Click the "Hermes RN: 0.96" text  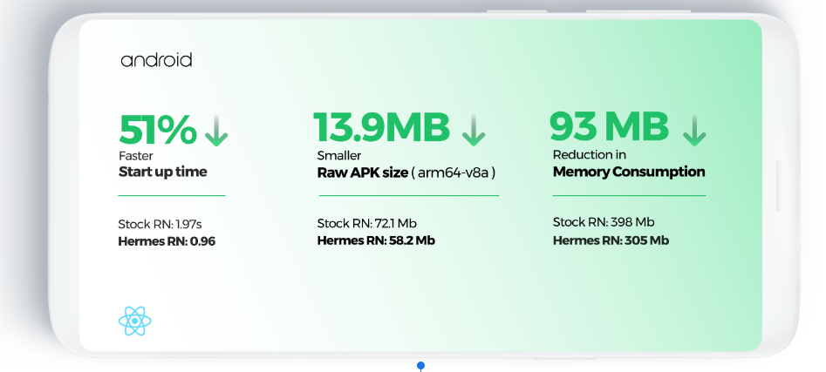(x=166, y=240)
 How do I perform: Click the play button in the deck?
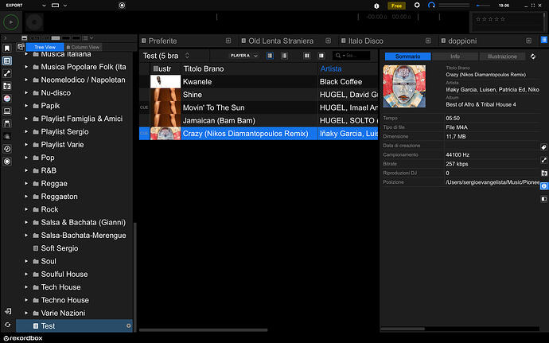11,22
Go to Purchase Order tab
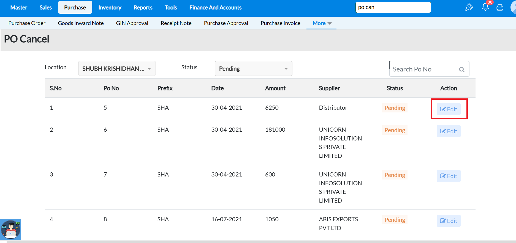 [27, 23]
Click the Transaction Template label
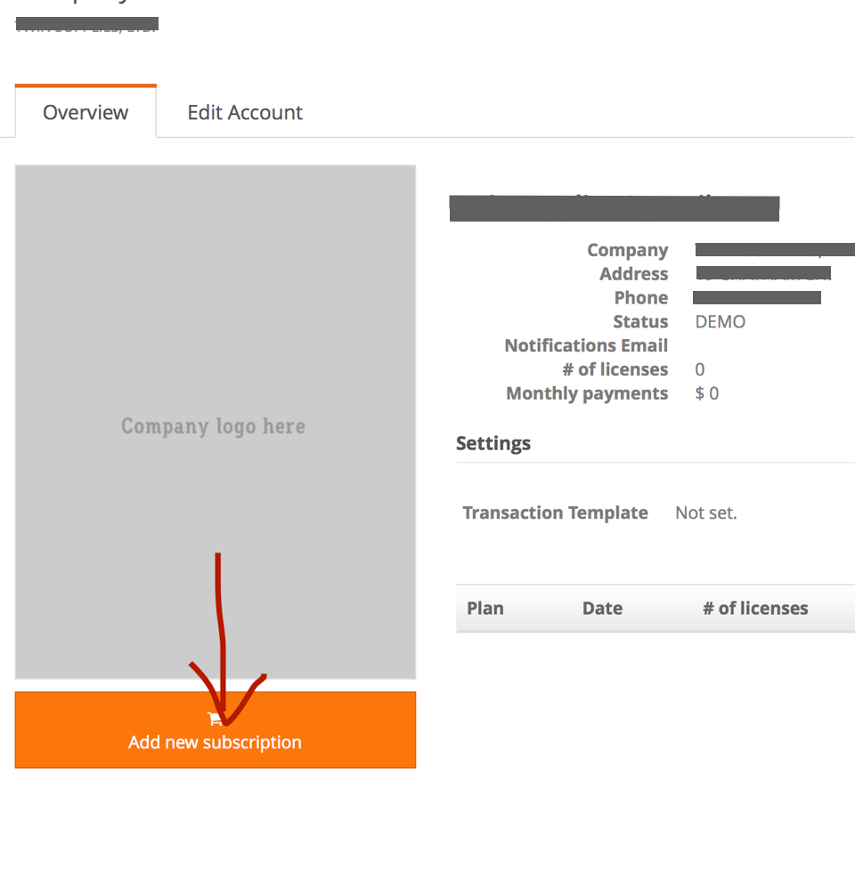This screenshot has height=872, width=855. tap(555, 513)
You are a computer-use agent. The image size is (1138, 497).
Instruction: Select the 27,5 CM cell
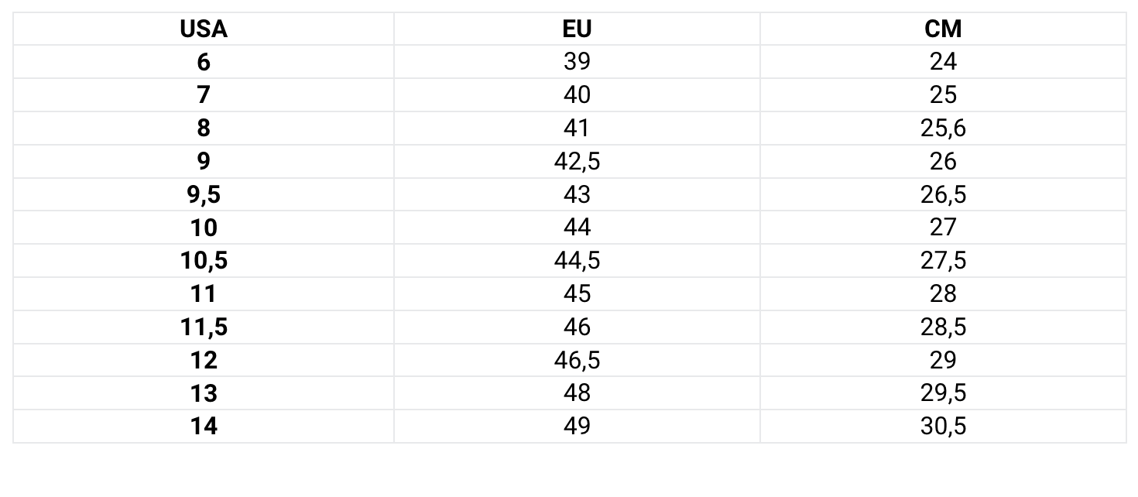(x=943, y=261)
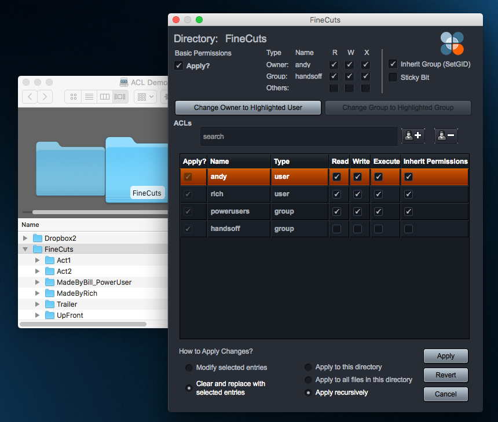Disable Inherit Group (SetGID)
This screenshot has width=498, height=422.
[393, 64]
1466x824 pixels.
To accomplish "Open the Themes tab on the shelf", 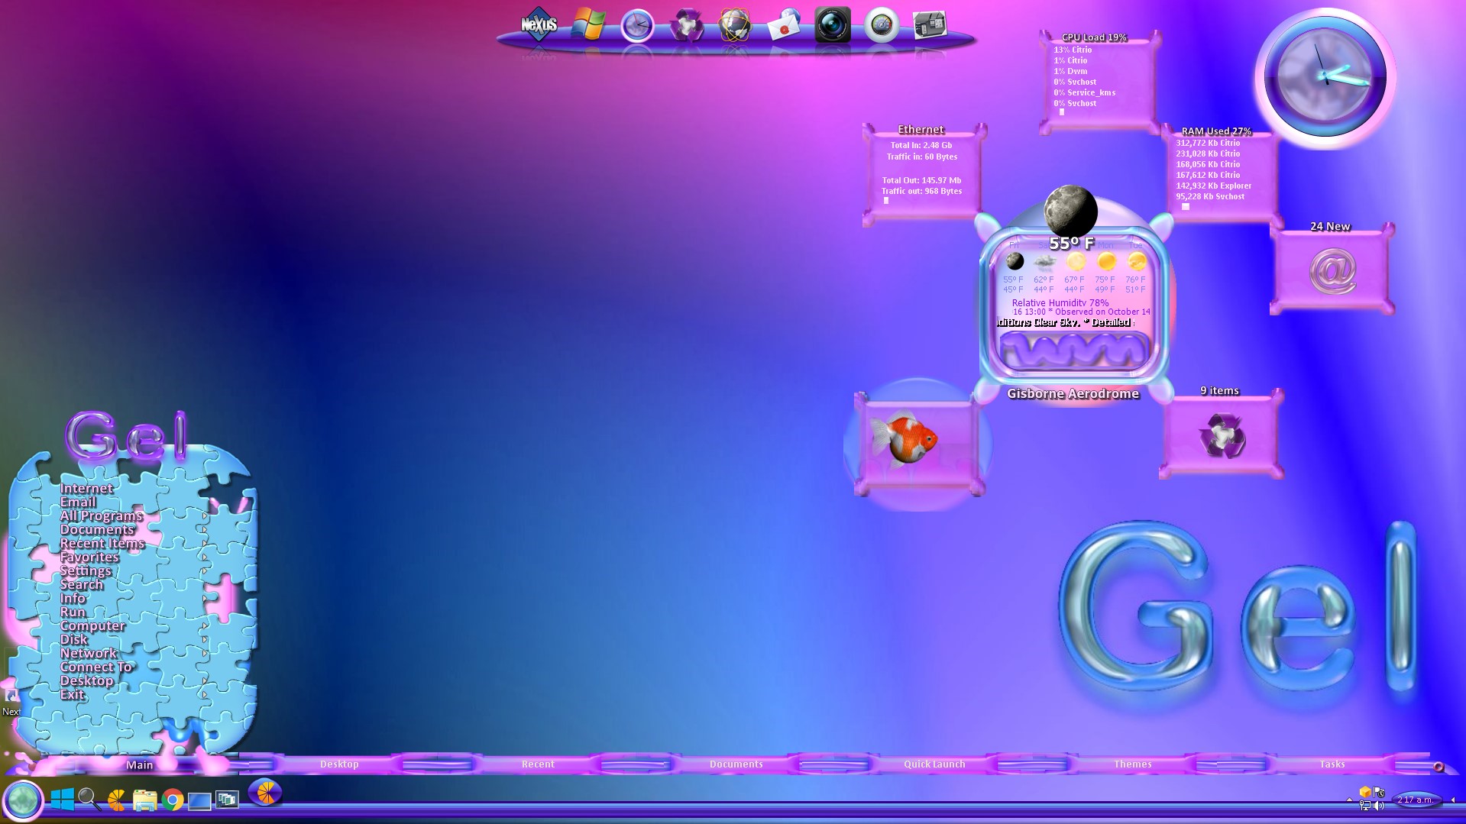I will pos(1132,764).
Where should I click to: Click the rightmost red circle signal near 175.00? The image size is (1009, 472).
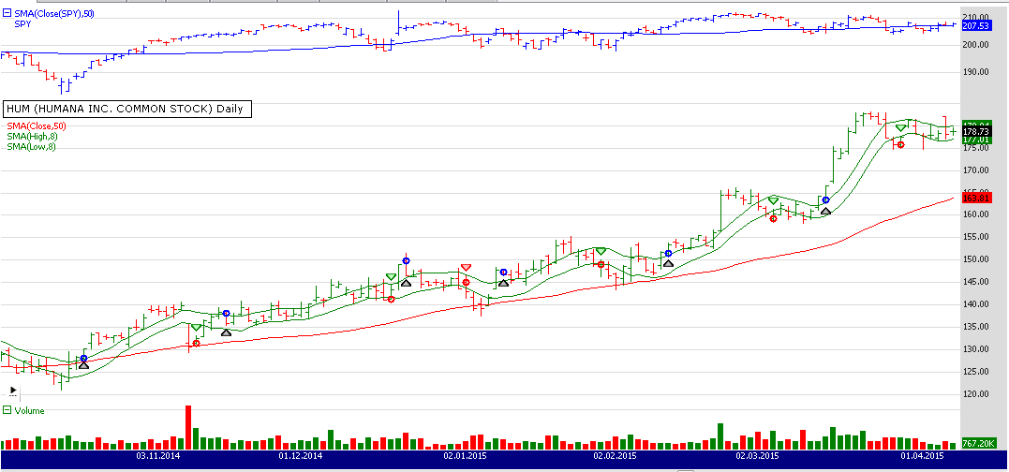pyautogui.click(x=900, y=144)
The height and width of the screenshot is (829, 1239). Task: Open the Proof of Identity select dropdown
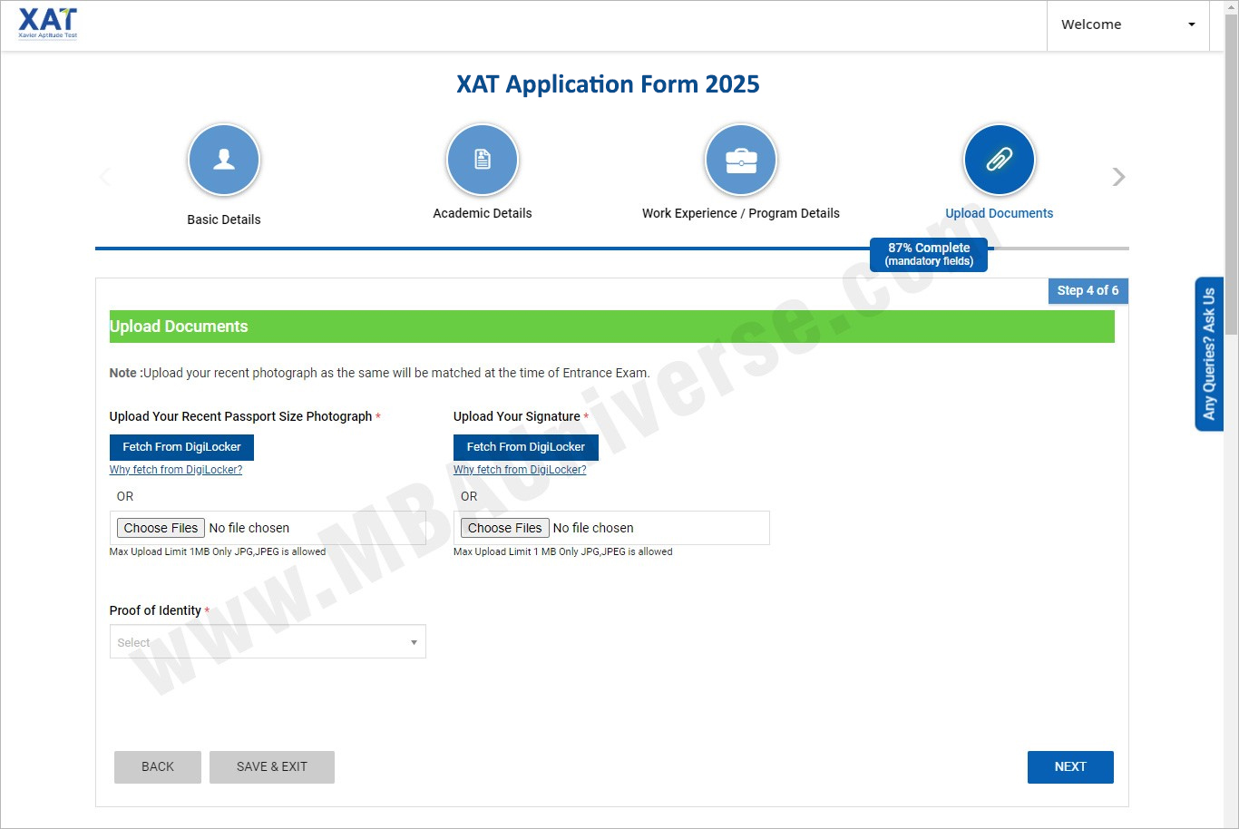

PROMPT: Please transcribe, word for word, every line from the one containing "Where should I" through the last line of the records, both included, and leave the pictures out.

RESPONSE TO THIS EXERCISE:
Where should I click to: Click the rightmost red circle signal near 175.00? The image size is (1009, 472).
pyautogui.click(x=900, y=144)
The height and width of the screenshot is (829, 1239). Task: Open the Proof of Identity select dropdown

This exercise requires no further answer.